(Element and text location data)
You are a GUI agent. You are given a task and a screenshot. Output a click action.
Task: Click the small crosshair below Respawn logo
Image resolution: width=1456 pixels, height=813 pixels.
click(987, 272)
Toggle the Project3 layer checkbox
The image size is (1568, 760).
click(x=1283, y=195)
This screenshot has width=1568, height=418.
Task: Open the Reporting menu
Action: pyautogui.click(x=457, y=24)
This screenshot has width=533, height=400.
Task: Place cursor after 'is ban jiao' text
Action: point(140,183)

EXERCISE OBJECTIVE: Rewrite all the records above, changing "crosshair" to "target icon" and keeping everything else the same.

TASK ANSWER:
You are a GUI agent. You are given a task and a screenshot. Output a click action.
Task: Click the small target icon below Respawn logo
Image resolution: width=1456 pixels, height=813 pixels.
click(987, 272)
Toggle the Project3 layer checkbox
The image size is (1568, 760).
click(x=1283, y=195)
This screenshot has width=1568, height=418.
Task: Open the Reporting menu
Action: pyautogui.click(x=457, y=24)
This screenshot has width=533, height=400.
Task: Place cursor after 'is ban jiao' text
Action: point(140,183)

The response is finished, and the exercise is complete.